Published in final edited form as: Nat Biotechnol. 2022 Mar 31;40(4):585–597. doi: 10.1038/s41587-022-01222-4

Fig. 5 |. Application of EPIC-seq for DLBCL detection.

Fig. 5 |

a, ROC analyses capture performance of the EPIC-DLBCL classifier for distinguishing lymphomas from others. Red and blue curves depict performance in the validation cohort (AUC = 0.96), versus leave-one-batch-out cross-validation analyses of the training cohort (AUC = 0.92), respectively. b, Relationship between EPIC-seq DLBCL classifier scores and clinical prognostic scores as measured by the R-IPI (Jonckheere’s trend test P = 4 × 10−4).
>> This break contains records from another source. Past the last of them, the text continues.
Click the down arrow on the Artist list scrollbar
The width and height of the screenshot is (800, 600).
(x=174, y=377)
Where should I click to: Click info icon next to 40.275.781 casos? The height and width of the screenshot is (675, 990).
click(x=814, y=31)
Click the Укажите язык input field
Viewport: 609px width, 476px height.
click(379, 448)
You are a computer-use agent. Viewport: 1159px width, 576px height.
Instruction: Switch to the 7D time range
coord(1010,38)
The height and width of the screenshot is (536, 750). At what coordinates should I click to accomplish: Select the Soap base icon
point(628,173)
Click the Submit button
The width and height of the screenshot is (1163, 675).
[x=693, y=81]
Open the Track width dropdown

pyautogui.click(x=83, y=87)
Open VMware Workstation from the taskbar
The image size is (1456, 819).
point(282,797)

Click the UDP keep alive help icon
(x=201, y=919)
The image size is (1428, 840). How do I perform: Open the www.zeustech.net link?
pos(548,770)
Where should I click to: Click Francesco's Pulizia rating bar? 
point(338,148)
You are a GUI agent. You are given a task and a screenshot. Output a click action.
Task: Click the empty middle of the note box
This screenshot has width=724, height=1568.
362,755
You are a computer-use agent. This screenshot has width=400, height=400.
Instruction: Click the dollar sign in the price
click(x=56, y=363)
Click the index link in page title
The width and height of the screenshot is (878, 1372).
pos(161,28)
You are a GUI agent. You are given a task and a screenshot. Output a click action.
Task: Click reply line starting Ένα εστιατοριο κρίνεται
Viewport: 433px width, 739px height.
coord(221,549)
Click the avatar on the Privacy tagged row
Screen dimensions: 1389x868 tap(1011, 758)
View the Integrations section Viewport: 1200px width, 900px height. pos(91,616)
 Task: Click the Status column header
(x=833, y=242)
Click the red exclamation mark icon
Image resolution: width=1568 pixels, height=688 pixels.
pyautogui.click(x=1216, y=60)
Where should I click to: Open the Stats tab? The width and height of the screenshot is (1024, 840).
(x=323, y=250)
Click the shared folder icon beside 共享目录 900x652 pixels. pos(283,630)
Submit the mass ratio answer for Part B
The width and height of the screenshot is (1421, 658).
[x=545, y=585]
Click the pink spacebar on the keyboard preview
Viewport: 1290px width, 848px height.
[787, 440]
Box-and-whisker plots depict the EPIC-DLBCL score in individual samples profiled by EPIC-seq (dots), with boxes spanning the IQR; the median is horizontally marked with a line in each box and whiskers span the 1.5 IQRs. Sample sizes are as follows: noncancer (n = 71 training; n = 23 validation); ‘very good’ (n = 7 training; n = 1 validation); ‘good’ (n = 38 training; n = 11 validation) and ‘poor’ (n = 46 training; n = 11 validation). c, Sensitivity analysis at 95% specificity for EPIC-DLBCL classifier. Similar to the EPIC-lung cancer classifier, sensitivity significantly improves as a function of ctDNA level (<1% (n = 16 training; n = 6 validation), 1–5% (n = 34 training; n = 9 validation) and >5% (n = 41 training; n = 8 validation). The error bars in the training set depict the 95% CI of the sensitivity values resulted from 500 bootstrap replicates. The error bars for the validation set depict the sensitivity in the set ±s.e.m. taking the sample size into account. d,e, Change of ctDNA disease burden in response to treatment and during clinical progression in two patients with DLBCL with GCB (d) and ABC (e) COO. Shown is the radiographic response as measured by PET/CT MTV (first row y axis), ctDNA mean AF measured by CAPP-seq (second row y axis) and the EPIC-seq lymphoma score (third row y axis) over serial, pre- and post-therapy time points (x axis).